In order to run kafka without zookeeper, it can be run using Kafka Raft metadata mode ( KRaft ). In KRaft the kafka metadata information will be stored as a partition within kafka itself. There will be a KRaft Quorum of controller nodes which will be used to store the metadata. The metadata will be stored in an internal kafka topic @metadata .
This is available in an experimental mode in kafka 2.8.0
Right now using KRaft is experimental and should not be used in production
Setting up a kafka cluster without zookeeper
Download kafka
Download kafka 2.8.0 from https://kafka.apache.org/downloads
wget https://apachemirror.wuchna.com/kafka/2.8.0/kafka_2.12-2.8.0.tgz
Extract kafka
tar xzf kafka_2.12-2.8.0.tgz
Open the kafka folder. All kafka commands should be run in the kafka folder
cd kafka_2.12-2.8.0
Kafka cluster configuration
If you go to config/kraft
folder inside the kafka home directory, you will see a file called server.properties
. This is a sample file which is provided by kafka, to show how kafka can be started without zookeeper
Create 3 new files from server.properties. This is because we will be creating a 3 node cluster
cd config/kraft
cp server.properties server1.properties
cp server.properties server2.properties
cp server.properties server3.properties
In server1.properties, modify the following properties. Please keep the other properties as is.
node.id=1
process.roles=broker,controller
inter.broker.listener.name=PLAINTEXT
controller.listener.names=CONTROLLER
listeners=PLAINTEXT://:9092,CONTROLLER://:19092
log.dirs=/tmp/server1/kraft-combined-logs
listener.security.protocol.map=CONTROLLER:PLAINTEXT,PLAINTEXT:PLAINTEXT,SSL:SSL,SASL_PLAINTEXT:SASL_PLAINTEXT,SASL_SSL:SASL_SSL
controller.quorum.voters=1@localhost:19092,2@localhost:19093,3@localhost:19094
Let me explain what these properties do:
node.id: This will act as the node Id in the cluster. This will help us identify which broker this is. It will also help us identify which kraft controller node this is.
process.roles: A node can act as a broker or controller or both. Here we are indicating that this node can be both a kafka broker and a kraft controller node.
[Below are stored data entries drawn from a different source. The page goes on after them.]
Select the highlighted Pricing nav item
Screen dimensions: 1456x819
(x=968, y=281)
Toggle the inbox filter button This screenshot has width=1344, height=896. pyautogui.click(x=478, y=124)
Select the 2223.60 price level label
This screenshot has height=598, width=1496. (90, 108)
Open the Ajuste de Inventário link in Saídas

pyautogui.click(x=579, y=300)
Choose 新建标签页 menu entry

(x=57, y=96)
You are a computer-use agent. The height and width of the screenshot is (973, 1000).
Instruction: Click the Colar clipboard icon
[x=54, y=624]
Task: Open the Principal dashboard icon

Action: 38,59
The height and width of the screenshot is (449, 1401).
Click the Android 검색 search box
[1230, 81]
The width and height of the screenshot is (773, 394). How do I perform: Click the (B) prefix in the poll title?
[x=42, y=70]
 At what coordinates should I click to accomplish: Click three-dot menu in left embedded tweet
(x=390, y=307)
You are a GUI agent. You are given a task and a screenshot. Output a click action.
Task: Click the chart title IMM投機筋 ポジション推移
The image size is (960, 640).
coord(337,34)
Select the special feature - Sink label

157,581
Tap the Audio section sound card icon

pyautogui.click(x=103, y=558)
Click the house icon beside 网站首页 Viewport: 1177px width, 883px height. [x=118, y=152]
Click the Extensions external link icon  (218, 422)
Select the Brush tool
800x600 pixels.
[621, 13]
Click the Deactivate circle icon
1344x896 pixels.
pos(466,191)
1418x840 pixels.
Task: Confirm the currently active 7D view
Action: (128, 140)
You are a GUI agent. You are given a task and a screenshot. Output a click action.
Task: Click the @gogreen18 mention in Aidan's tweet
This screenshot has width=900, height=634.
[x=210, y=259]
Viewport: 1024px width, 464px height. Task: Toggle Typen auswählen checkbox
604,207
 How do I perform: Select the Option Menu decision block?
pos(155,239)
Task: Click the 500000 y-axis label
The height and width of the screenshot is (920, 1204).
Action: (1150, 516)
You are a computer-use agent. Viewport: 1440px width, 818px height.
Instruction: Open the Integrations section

inter.broker.listener.name: Here the broker listener name is set to PLAINTEXT
controller.listener.names: Here the controller listener name is set to CONTROLLER
listeners: Here we indicate that the broker will use port 9092 and the kraft controller will use port 19092
log.dirs: This is the log directory where kafka will store the data
listener.security.protocol.map: Here the connection security details are added
controller.quorum.voters: This is used to indicate all the kraft controllers which are available. Here we are indicating that we will have 3 kraft controller nodes running on ports 19092, 19093 and 19094
For server2.properties modify the following properties. Please keep the other properties as is.
node.id=2
process.roles=broker,controller
controller.quorum.voters=1@localhost:19092,2@localhost:19093,3@localhost:19094
listeners=PLAINTEXT://:9093,CONTROLLER://:19093
inter.broker.listener.name=PLAINTEXT
controller.listener.names=CONTROLLER
log.dirs=/tmp/server2/kraft-combined-logs
listener.security.protocol.map=CONTROLLER:PLAINTEXT,PLAINTEXT:PLAINTEXT,SSL:SSL,SASL_PLAINTEXT:SASL_PLAINTEXT,SASL_SSL:SASL_SSL
In Server 2, the broker port is 9093 and controller port is 19093. Also the log.dirs is different
For server3.properties modify the following properties. Please keep the other properties as is.
node.id=3
process.roles=broker,controller
controller.quorum.voters=1@localhost:19092,2@localhost:19093,3@localhost:19094
listeners=PLAINTEXT://:9094,CONTROLLER://:19094
inter.broker.listener.name=PLAINTEXT
controller.listener.names=CONTROLLER
log.dirs=/tmp/server3/kraft-combined-logs
listener.security.protocol.map=CONTROLLER:PLAINTEXT,PLAINTEXT:PLAINTEXT,SSL:SSL,SASL_PLAINTEXT:SASL_PLAINTEXT,SASL_SSL:SASL_SSL
In Server 3 the broker port is 9094 and the controller port is 19094. Also the log.dirs is different
The complete server property files are available in this Git repo
Kafka cluster id creation and log directory setup
First we need to create kafka cluster id before starting the servers. This can be done using the following command:
./bin/kafka-storage.sh random-uuid
Note down the uuid that comes after running the above statement. In my case I got the following uuid
./bin/kafka-storage.sh random-uuid
9dJzdGvfTPaCY4e8klXaDQ
Next we need to format all the storage directories. This is basically the directory that we put in log.dirs property.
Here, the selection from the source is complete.